_ASSIGNED TASK_:
Identify and copy all lines of the material where the string "pixels" is found.

_MATERIAL SUPPLIED_:
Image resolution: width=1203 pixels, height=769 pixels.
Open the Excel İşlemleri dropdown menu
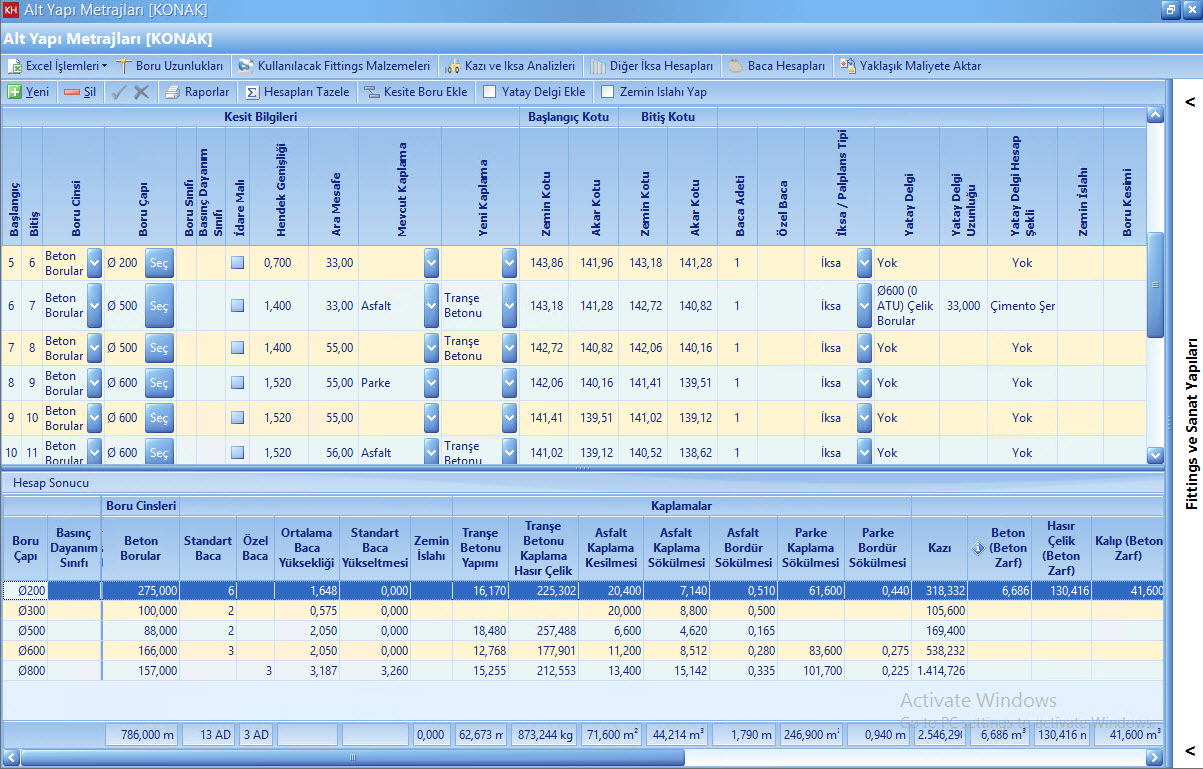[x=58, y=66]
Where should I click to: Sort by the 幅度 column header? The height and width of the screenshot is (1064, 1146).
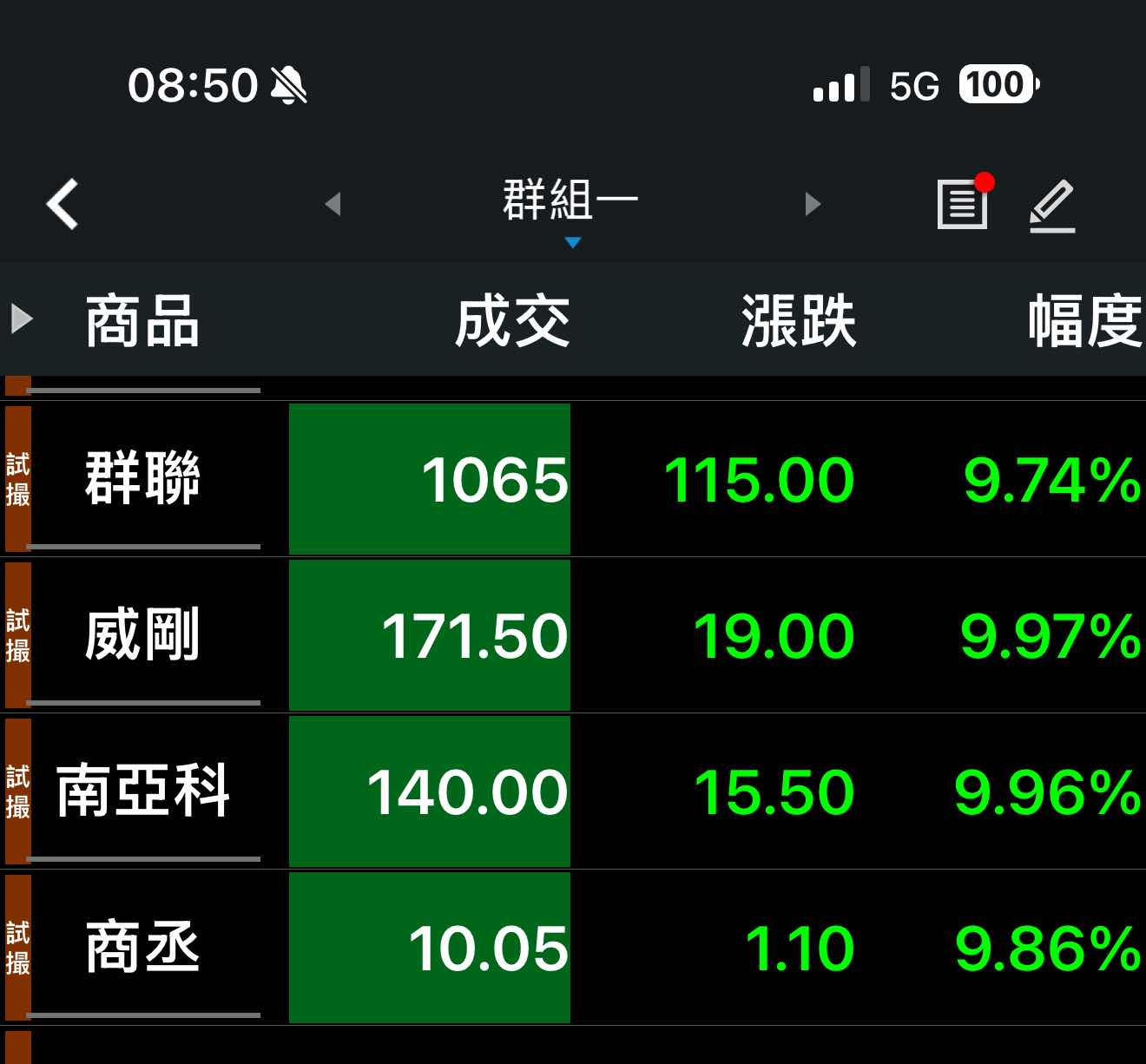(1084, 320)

==

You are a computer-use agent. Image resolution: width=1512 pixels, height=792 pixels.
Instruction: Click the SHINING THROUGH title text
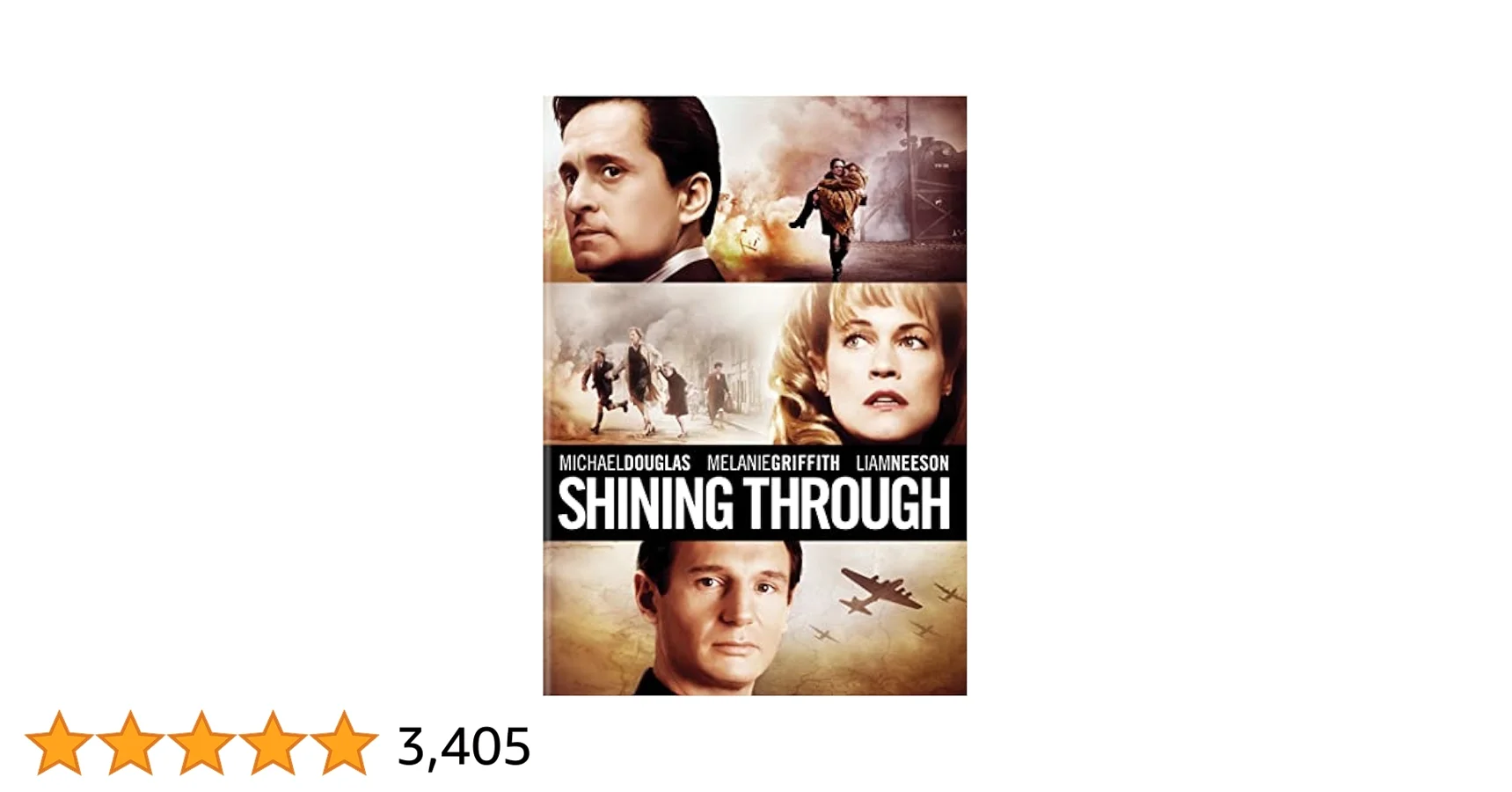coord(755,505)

_FINISHED EXERCISE_:
Image resolution: width=1203 pixels, height=769 pixels.
You are a computer-use agent. Image resolution: width=1512 pixels, height=792 pixels.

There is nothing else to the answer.